Remove np.random.seed from tests that don't need it. #16438

anntzer · 2020-02-07T18:41:26Z

e.g. check_figures_equal tests should typically work regardless of
the random dataset used. If anything this may slightly help catching
brittle tests that only work for certain seed values.

PR Summary

PR Checklist

Has Pytest style unit tests
Code is Flake 8 compliant
New features are documented, with examples if plot related
Documentation is sphinx and numpydoc compliant
Added an entry to doc/users/next_whats_new/ if major new feature (follow instructions in README.rst there)
Documented in doc/api/api_changes.rst if API changed in a backward-incompatible way

tacaswell · 2020-02-07T19:00:32Z

I'm a little worried about not seeding the random numbers as it could expose some value dependent bugs, but we have no way of reproducing.

anntzer · 2020-02-07T19:32:31Z

But then at least we can pin the numbers back while investigating.

pharshalp · 2020-02-07T19:59:43Z

I'm a little worried about not seeding the random numbers as it could expose some value dependent bugs, but we have no way of reproducing.

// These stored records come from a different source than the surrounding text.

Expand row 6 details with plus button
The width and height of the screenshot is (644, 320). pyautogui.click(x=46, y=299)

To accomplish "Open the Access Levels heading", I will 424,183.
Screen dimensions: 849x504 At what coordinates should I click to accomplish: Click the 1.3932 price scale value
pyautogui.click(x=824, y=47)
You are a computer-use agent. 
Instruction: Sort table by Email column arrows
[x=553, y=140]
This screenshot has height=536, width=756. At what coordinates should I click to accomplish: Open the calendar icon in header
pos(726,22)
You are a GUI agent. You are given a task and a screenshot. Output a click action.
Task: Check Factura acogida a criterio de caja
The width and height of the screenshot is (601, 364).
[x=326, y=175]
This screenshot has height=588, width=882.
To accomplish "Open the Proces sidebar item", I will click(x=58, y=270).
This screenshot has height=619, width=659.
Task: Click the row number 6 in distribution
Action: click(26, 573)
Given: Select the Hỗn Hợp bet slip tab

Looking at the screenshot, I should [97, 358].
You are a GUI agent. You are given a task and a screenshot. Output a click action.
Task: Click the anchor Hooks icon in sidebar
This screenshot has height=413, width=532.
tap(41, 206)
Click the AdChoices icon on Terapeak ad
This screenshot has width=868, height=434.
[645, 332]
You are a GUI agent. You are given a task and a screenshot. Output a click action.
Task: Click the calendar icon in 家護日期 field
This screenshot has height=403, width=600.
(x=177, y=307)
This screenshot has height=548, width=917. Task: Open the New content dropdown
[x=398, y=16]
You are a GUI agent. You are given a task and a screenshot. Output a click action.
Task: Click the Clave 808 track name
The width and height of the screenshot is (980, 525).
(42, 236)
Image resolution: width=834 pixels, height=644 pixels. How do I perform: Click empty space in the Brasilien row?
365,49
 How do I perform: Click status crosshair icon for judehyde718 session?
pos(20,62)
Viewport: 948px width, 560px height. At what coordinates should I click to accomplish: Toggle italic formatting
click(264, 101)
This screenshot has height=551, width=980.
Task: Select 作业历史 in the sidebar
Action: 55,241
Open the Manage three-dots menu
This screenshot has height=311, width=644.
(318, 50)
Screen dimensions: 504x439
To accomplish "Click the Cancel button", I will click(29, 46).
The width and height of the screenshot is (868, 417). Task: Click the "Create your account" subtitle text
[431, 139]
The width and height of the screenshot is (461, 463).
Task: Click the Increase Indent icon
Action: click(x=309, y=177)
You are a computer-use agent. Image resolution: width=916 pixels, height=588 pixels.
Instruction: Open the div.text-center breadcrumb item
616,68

Would a parameterized test work better to address both a random case and a reproducible case?

@pytest.mark.parametrize('np_rand_seed', [1234, None])
def test_long_path(np_rand_seed):
    np.random.seed(np_rand_seed)

anntzer · 2020-02-07T20:06:05Z

That feels like overengineering it, imho.

tacaswell · 2020-02-07T22:16:14Z

@anntzer fair and knowing it has a possible value dependent bug is better than not knowing it has one.

@pharshalp That is starting to go down the path of re-writing hypothesis ( https://hypothesis.readthedocs.io/en/latest/) and while useful, is not a route I think we want to go down in our test suite.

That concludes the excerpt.